Thymidylate synthase (TSase) catalyzes the de novo biosynthesis of thymidylate, a precursor for DNA, and is thus an important target for chemotherapeutics and antibiotics. Two sequential C-H bond cleavages catalyzed by TSase are of particular interest: a reversible proton abstraction from the 2'-deoxy-uridylate substrate, followed by an irreversible hydride transfer forming the thymidylate product. QM/MM calculations of the former predicted a mechanism where the abstraction of the proton leads to formation of a novel nucleotide-folate intermediate that is not covalently bound to the enzyme (Wang, Z.; Ferrer, S.; Moliner, V.; Kohen, A. Biochemistry2013, 52, 2348-2358). Existence of such intermediate would hold promise as a target for a new class of drugs. Calculations of the subsequent hydride transfer predicted a concerted H-transfer and elimination of the enzymatic cysteine (Kanaan, N.; Ferrer, S.; Marti, S.; Garcia-Viloca, M.; Kohen, A.; Moliner, V. J. Am. Chem. Soc.2011, 133, 6692-6702). A key to both C-H activations is a highly conserved arginine (R166) that stabilizes the transition state of both H-transfers. Here we test these predictions by studying the R166 to lysine mutant of E. coli TSase (R166K) using intrinsic kinetic isotope effects (KIEs) and their temperature dependence to assess effects of the mutation on both chemical steps. The findings confirmed the predictions made by the QM/MM calculations, implicate R166 as an integral component of both reaction coordinates, and thus provide critical support to the nucleotide-folate intermediate as a new target for rational drug design.

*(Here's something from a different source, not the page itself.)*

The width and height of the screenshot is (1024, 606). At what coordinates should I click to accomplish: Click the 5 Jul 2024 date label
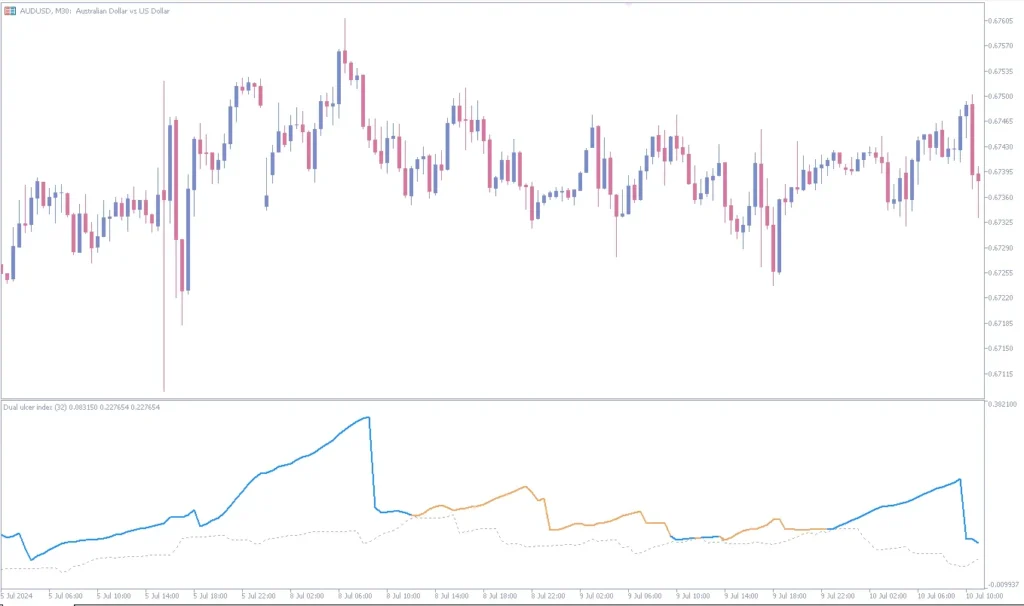coord(19,596)
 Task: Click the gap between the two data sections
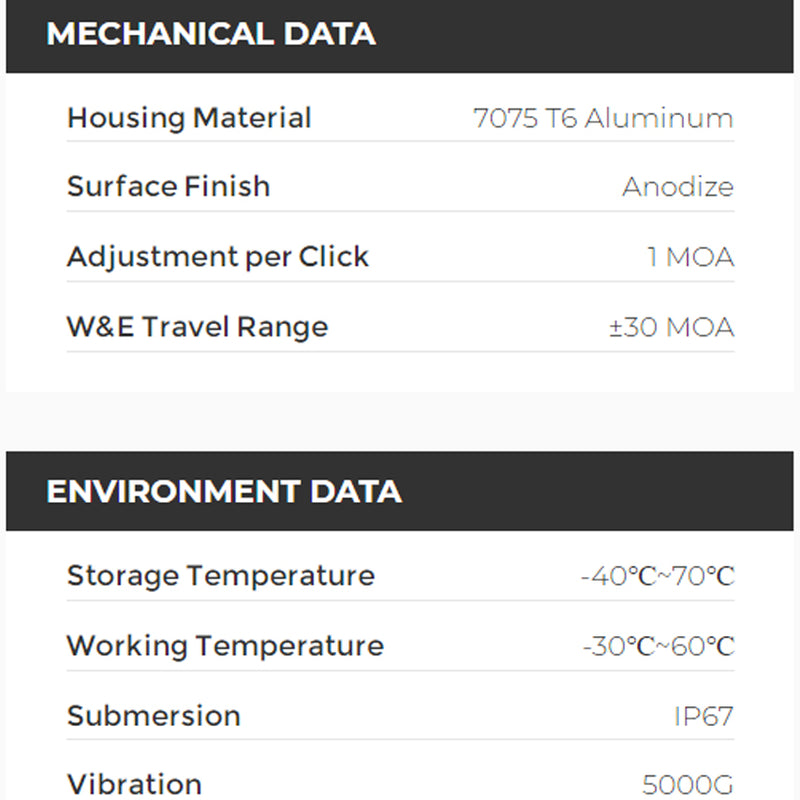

Keywords: C-H bond activation; Donor and acceptor distances; Kinetic Isotope Effect; Phenomenological models; QM/MM calculations; Thymidylate Synthase; Tunneling ready state.

Figure 1

Phenomenological models for activated H-tunneling. Left column represents three stages of the reaction along the H-transfer coordinate. Motion of the protein, solvent, and reactants modulate the potential energy surfaces for the H-transfer. At the reactant state (A), the H-wavefunction is localized in the donor well. The motion of the heavy atoms transiently brings the donor and the acceptor wells into the tunneling ready state (TRS, B), where isotopically sensitive H-transfer from donor to acceptor occurs. Further rearrangement in the heavy atoms interrupts the TRS, resulting in entrapment of the hydrogen in the product well (C). The right column demonstrates the contributing factors that modulate H-transfer probability at the TRS. The panel B1 shows the transmission probabilities of light (l, green) and heavy (h, purple) hydrogen isotopes as a function of DAD. Panel B2 represents a potential energy surface (PES) for the DAD fluctuations. Panel B3 shows the product of DADs and transmission probabilities.

Figure 2

Arrhenius plots of intrinsic H/T KIEs on the proton abstraction (PA, red) and the hydride transfer (HT, blue)^, for the WT (Squares) and R166K (Diamonds) TSase.

Figure 3

Illustration of potential energy surfaces (PESs) along the donor-acceptor distance (DAD) coordinate in TRS for WT (red) and R166K (blue) TSase catalyzed proton abstraction (PA) and hydride transfer (HT) reactions. The relative changes in the distribution of DADs are demonstrated.

Figure 4

Presentation of the interrelation between isotope effects on activation parameters in the two H-transfers catalyzed by the WT and R166K TSases.

Figure 5

Active site structure of TSase covalently bound with 5-fluoro dUMP and CH₂H₄folate (PDB ID 1TLS). The ligands (dUMP, CH₂H₄folate) and residues close to H-transfers’ site are shown in sticks, and atoms that were predicted to interact during the catalytic cycle are connected by dashed lines.

Scheme 1

The principle mechanism of TSase.

Scheme 2

Traditional (A) and calculated^, (B) mechanisms for the proton abstraction and the hydride transfer in TSase. In the QM/MM calculations, the abstraction of C5_U proton induces the cleavage of S_C146-C6_U, leading to the formation of the nucleotide-folate intermediate. Following the protonation of the N5 of folate, the departed C146 then re-attacks the nucleotide-folate intermediate, assisting in the succeeding β-elimination of the cofactor, generating the exocyclic methylene intermediate. Then, the concerted hydride transfer and elimination of C146 leads to the product dTMP.